Thursday 26 October 2017

Is globalisation the opposite of nationalism?

The talk last night was part of the Sydney Ideas series, and was on the topic of globalisation. The compere for the evening was Professor Glenda Sluga from the Department of History at the University of Sydney. She is an international historian. First up with a bunch of slides – which form the bulk of this blogpost – was Professor John Romalis of the Department of Economics at the university. He is an international economist. Also speaking was Dr Thomas Adams, a lecturer in American studies and history at the university’s United States Studies Centre. He is an historian of American society and cultural life.

The discussion swung around the question: Is globalisation the opposite of nationalism? The first slide that was shown showed what is called the DHL Globalisation Index, which measures trade, capital, information and people flows across borders. The index dipped, for example, in 2015 but did not go negative. This chart starts in 2005.


Professor Romalis brought up some slides looking at the case of Austria to question the assertion that there is too much globalisation. According to his sources, most inputs in industry in Austria comes from elsewhere in Austria or from elsewhere in Europe. The first chart looks at what Austrian businesses purchase.


The second slide considers consumer purchases in Austria. Again, most goods purchased by Austrians come either from Austria or from elsewhere in the EU.

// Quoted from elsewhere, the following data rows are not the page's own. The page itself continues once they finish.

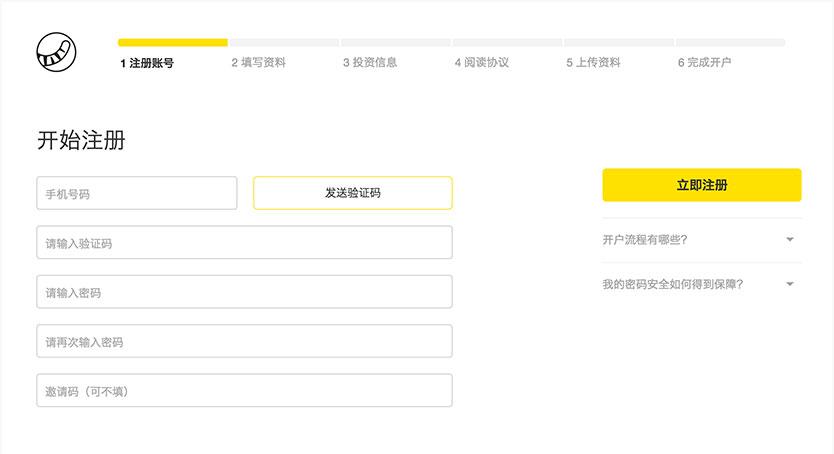The width and height of the screenshot is (834, 454).
Task: Click the gray progress segment above 完成开户
Action: [730, 43]
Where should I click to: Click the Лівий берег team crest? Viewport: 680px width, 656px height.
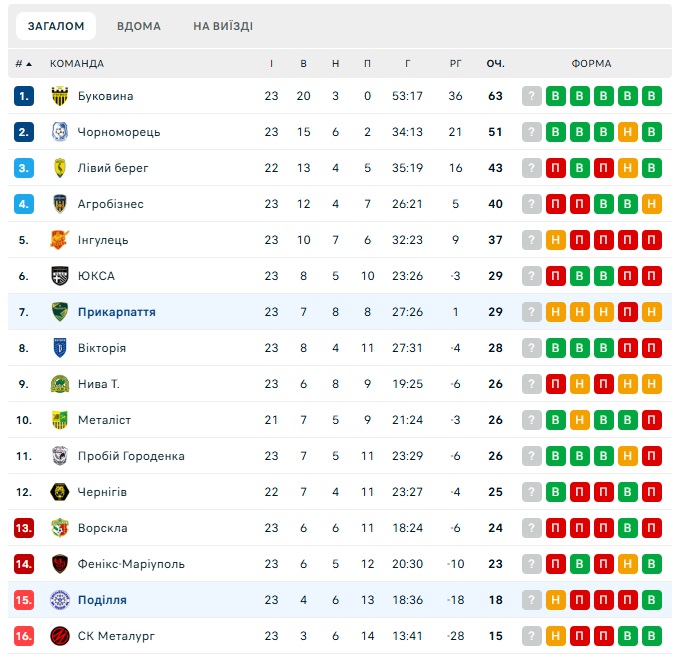point(59,168)
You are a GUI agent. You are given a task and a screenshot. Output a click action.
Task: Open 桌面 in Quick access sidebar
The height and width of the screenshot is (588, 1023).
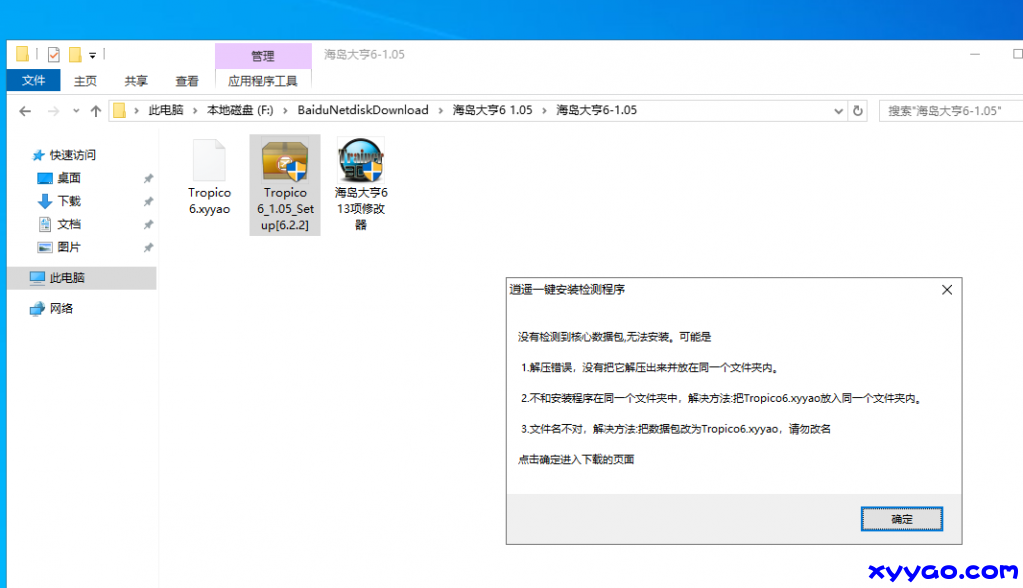(69, 178)
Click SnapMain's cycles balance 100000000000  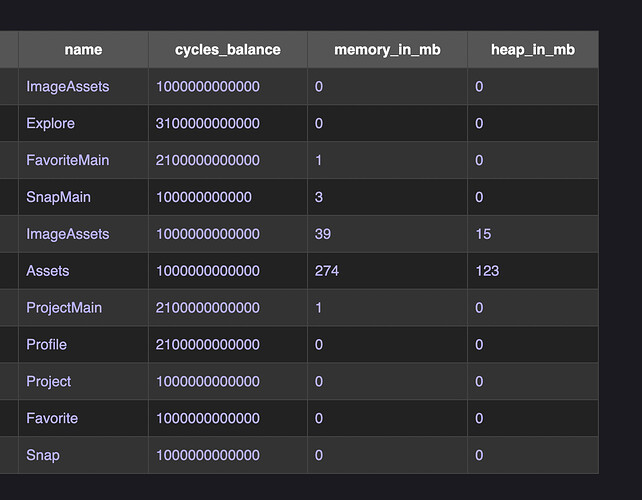203,197
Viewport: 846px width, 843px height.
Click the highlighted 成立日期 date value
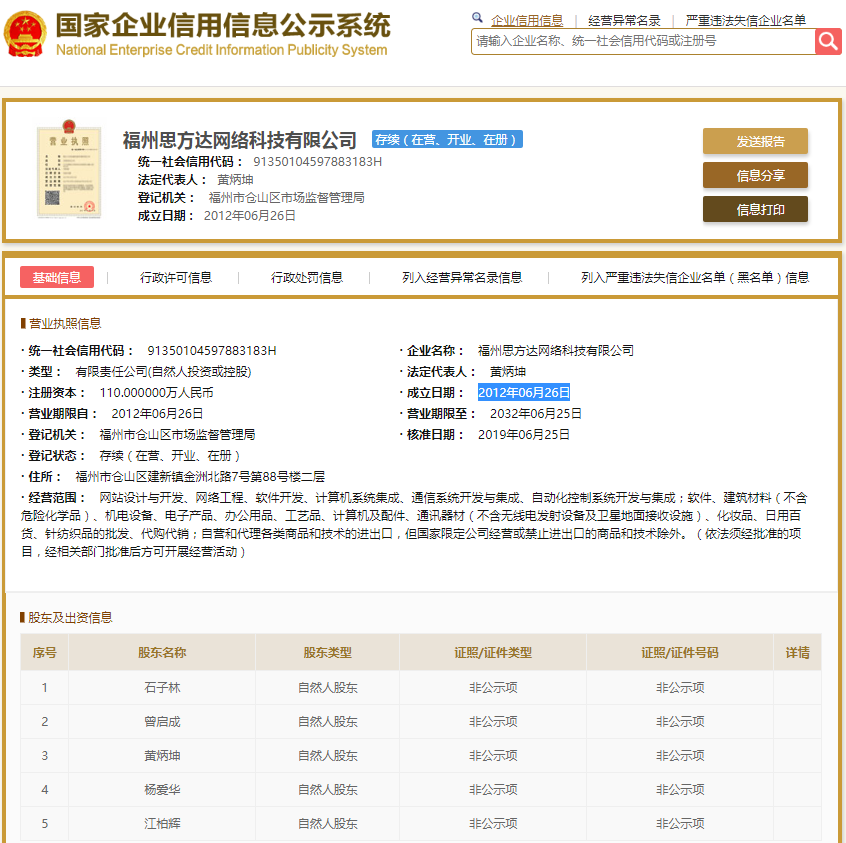[524, 392]
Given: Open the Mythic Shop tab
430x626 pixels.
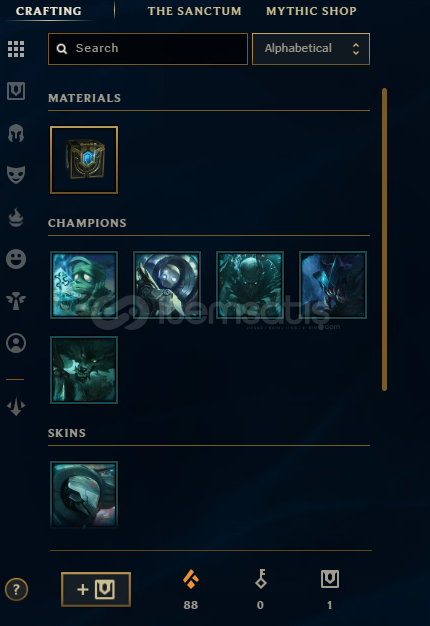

He also put up a slide full of text titled ‘How do economists think about the gains from globalisation?’ It said:
  1. Production linkages raise the productivity of firms and lower their costs. This increases the quality of goods and services that can be produced per person.
  2. Consumption linkages lower costs to consumers. They shift purchases towards products that offer better value.
  3. Investment linkages facilitate the transfer of better ideas and more productive technologies across borders, as many of these are either “tacit knowledge” that is not easily transferred, or proprietary in nature and will not be shared freely. Technology transfer raises the productivity of business.
  4. 1 + 2 + 3 lead to higher AVERAGE income per person.
  5. Economists still think that there is potential for further gains from globalisation, especially for developing countries, if the costs (whether policy based of otherwise) of conducting international business declines.
Romalis then put up a rather striking chart that shows the way that global wages – along a scale from the poorest on the left to the wealthiest on the right – have changed over the period 1988 to 2008. The red dotted horizontal line shows the growth rate in the mean of 24.34%. You can see the big dip in the chart up near the top of the scale. This dip represents the fall in wages of the poorer parts of the workforce in the developed world. Romalis noted that unlike in the US, Australia’s manufacturing industries were gutted by deregulation a long time ago, so we had already felt the pain that the US is feeling now.


Next, he looked at the way that real wages in rich countries have been depressed by globalisation, “because imports from poorer countries effectively embody the services of unskilled foreign workers, reducing the demand for the services of local unskilled workers.”


Adams mentioned in his talk Theodore Levitt at Harvard who invented the term “globalisation” in the ‘80s. He noted that when most people hear globalisation they hear loss of good jobs, but he called Trump’s promises of “good jobs” a cargo cult mantra. He also mentioned Mike Davis, a California historian.